#### PAGE

Great Inventions in FM explores the revolutionary products that have become mainstays in modern facilities. In this edition, FM considers the automatic sprinkler system.
Some of the most critical systems in any facility are systems we hope never have to be put in use.
There are few better examples of this than the automated sprinkler system. Around the world, approximately 70 million sprinkler heads are installed in any given year, making them one of the most ubiquitous systems in factories and both large commercial and residential properties. They can also be said to be one of the most effective, with the National Fire Protection Association reporting that automated sprinkler systems activate correctly in 94 percent of home fires and 96 percent of fires are controlled by fire sprinklers alone. Impressive (and comforting) figures for sure.
So where does the history of the automatic sprinkler system begin? The answer, as is the case with so many great inventions, is with Leonardo da Vinci.
Some time in the 15th century, the Duke of Milan asked da Vinci to oversee the preparation of an extravagant dinner party he was hosting. The Duke hoped da Vinci could apply his celebrated intellect to operations in the kitchen to deliver an event sure to be remembered by all who attended. The Duke would get his wish, though not in the way he hoped.

########
#### RECORDS

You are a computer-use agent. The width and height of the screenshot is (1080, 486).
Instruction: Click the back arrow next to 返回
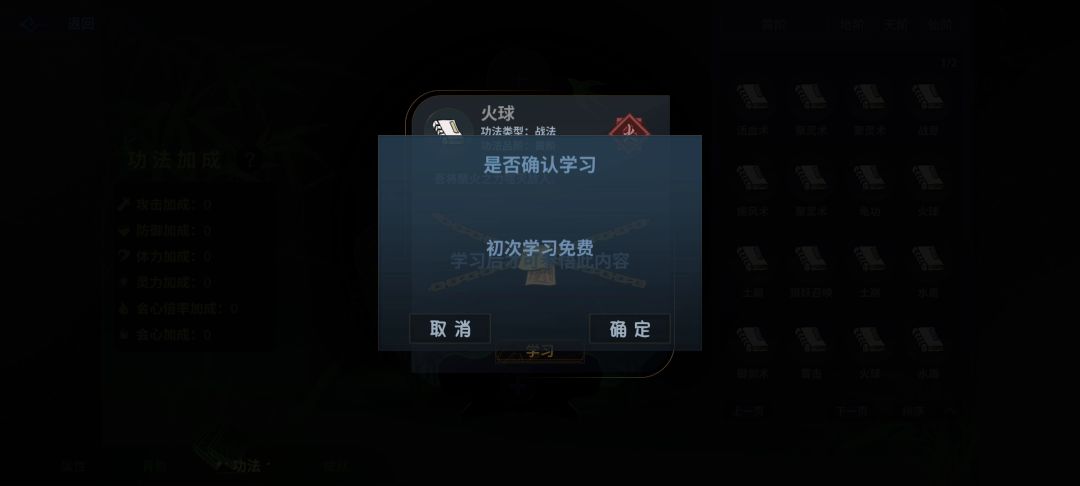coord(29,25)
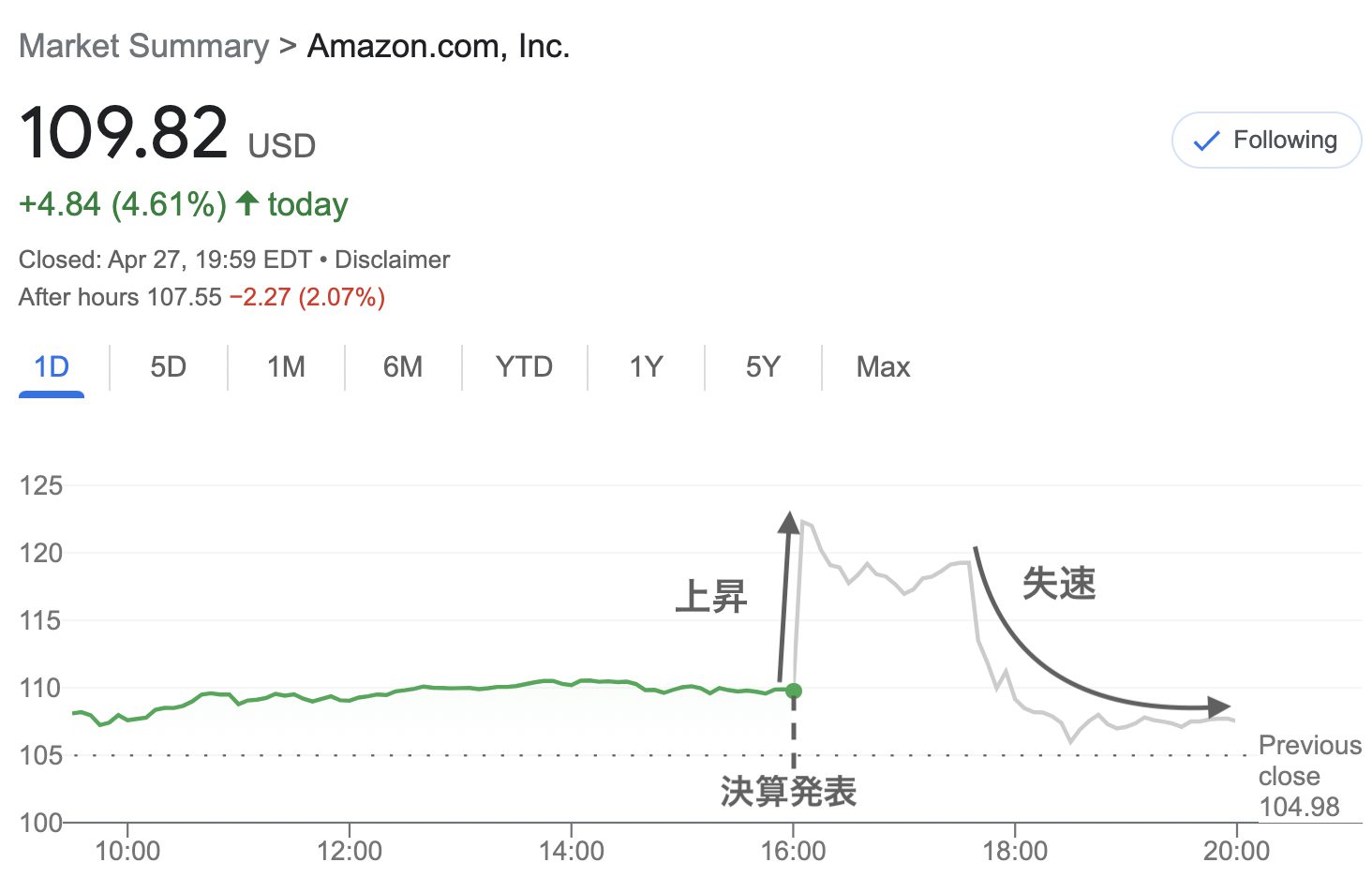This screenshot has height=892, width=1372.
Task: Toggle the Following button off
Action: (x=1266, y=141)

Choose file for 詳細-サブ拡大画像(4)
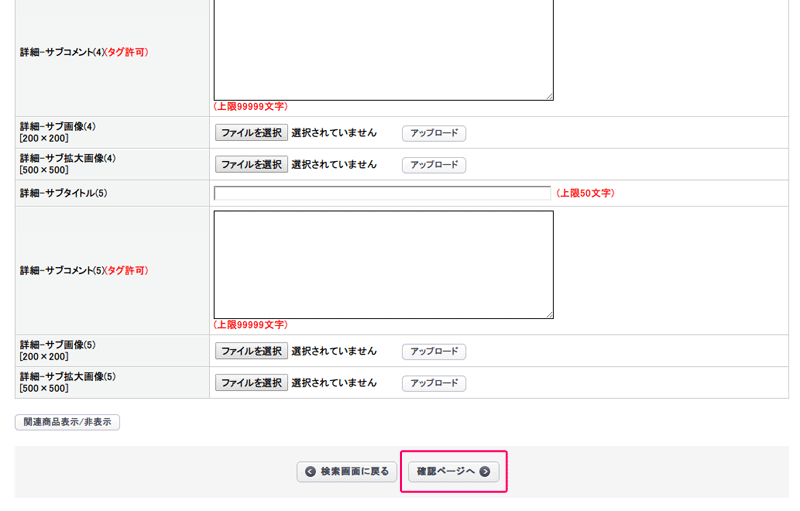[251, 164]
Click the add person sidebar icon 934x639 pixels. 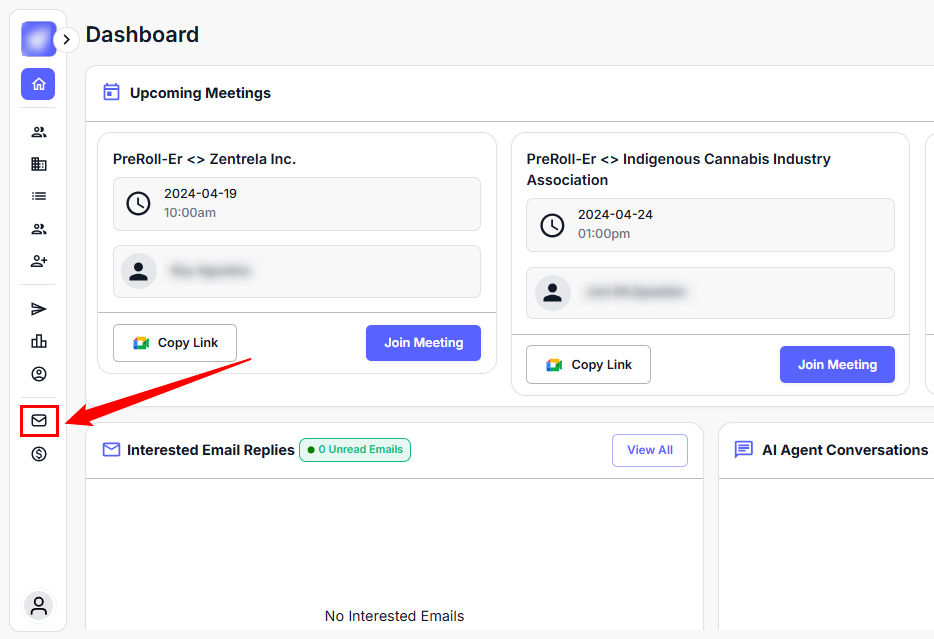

########

* [STATED GOAL] Could you pull out the full sprinkler article, word for word? None of the lines above matter here.

* [OUTPUT OF THE TASK]
Great Inventions in FM explores the revolutionary products that have become mainstays in modern facilities. In this edition, FM considers the automatic sprinkler system.
Some of the most critical systems in any facility are systems we hope never have to be put in use.
There are few better examples of this than the automated sprinkler system. Around the world, approximately 70 million sprinkler heads are installed in any given year, making them one of the most ubiquitous systems in factories and both large commercial and residential properties. They can also be said to be one of the most effective, with the National Fire Protection Association reporting that automated sprinkler systems activate correctly in 94 percent of home fires and 96 percent of fires are controlled by fire sprinklers alone. Impressive (and comforting) figures for sure.
So where does the history of the automatic sprinkler system begin? The answer, as is the case with so many great inventions, is with Leonardo da Vinci.
Some time in the 15th century, the Duke of Milan asked da Vinci to oversee the preparation of an extravagant dinner party he was hosting. The Duke hoped da Vinci could apply his celebrated intellect to operations in the kitchen to deliver an event sure to be remembered by all who attended. The Duke would get his wish, though not in the way he hoped.